Snow Xue Gao’s runway was set up like a mahjong game room, mirroring those in Hong Kong frequented by dolled-up ladies in the Sixties. Gao has been inspired by such women for a few reasons: the way they layer, the juxtaposition of their prim clothing against a bustling city backdrop, and how it all interacts.
With only a handful of collections to her name, Gao has a distinct vision of deconstructive East-meets-West tailoring. She favors layering, or at least the illusion of it, balancing feminine subversion with masculine ideas of officewear. It’s one of the reasons she stands out among the emerging talent pool in New York — you see a piece and instantly link it to her name.
Her spring collection was lighter and more carefree than seasons past, letting a mix of fabric weights drape and flow freely. She opened the show with a hybrid blazer made of lightweight suiting fabric and printed silk. It had both a structured and kimono-like quality, but Gao noted backstage before the show that the contrast isn’t noticeable when you put it on. She offered variations of the look along the way, including printed slip dresses with the appearance of seductively falling straps, a few dresses split in half by contrasting fabrics, and a tailored dress that mixed in a flowy silk sleeve and skirt.
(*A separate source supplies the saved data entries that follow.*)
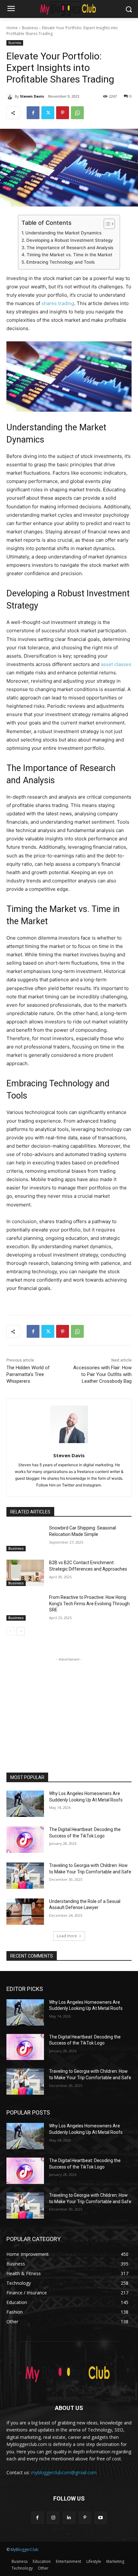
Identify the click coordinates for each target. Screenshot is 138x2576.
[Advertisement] (69, 1703)
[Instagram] (53, 2517)
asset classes (116, 664)
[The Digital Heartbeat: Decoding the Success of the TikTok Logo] (25, 1840)
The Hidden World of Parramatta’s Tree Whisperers (28, 1374)
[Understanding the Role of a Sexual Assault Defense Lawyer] (25, 1911)
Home (12, 28)
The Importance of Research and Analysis (70, 247)
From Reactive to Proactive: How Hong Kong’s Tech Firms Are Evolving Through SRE (89, 1603)
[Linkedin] (69, 2517)
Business (30, 28)
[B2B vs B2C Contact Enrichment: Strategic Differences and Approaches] (25, 1573)
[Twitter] (47, 112)
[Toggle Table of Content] (106, 223)
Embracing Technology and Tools (60, 262)
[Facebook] (33, 112)
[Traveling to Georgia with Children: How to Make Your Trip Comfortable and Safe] (25, 1875)
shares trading (57, 303)
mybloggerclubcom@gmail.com (64, 2472)
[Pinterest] (62, 112)
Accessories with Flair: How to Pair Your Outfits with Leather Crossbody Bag (102, 1374)
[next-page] (21, 1631)
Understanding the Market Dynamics (63, 232)
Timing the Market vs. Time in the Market (69, 254)
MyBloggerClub (25, 2549)
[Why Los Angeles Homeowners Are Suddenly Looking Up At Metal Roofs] (25, 1804)
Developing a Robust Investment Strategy (69, 240)
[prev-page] (10, 1631)
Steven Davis (32, 96)
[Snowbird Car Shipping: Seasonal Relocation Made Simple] (25, 1538)
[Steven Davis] (10, 96)
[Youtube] (100, 2517)
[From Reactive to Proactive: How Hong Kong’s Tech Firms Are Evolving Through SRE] (25, 1607)
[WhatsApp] (77, 112)
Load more (67, 1936)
She incorporated the mahjong theme through engineered prints inspired by the patterns and colors of the game’s tiles. As the show progressed, looks began unraveling even more, closing with a multilayered outfit consisting of a dress made of three prints and free-flowing sash.
From an editorial perspective, the brand is vastly interesting for its ability to challenge the eye. But pieces are also surprisingly wearable, considering layered dresses and jackets are actually single items cut in familiar silhouettes.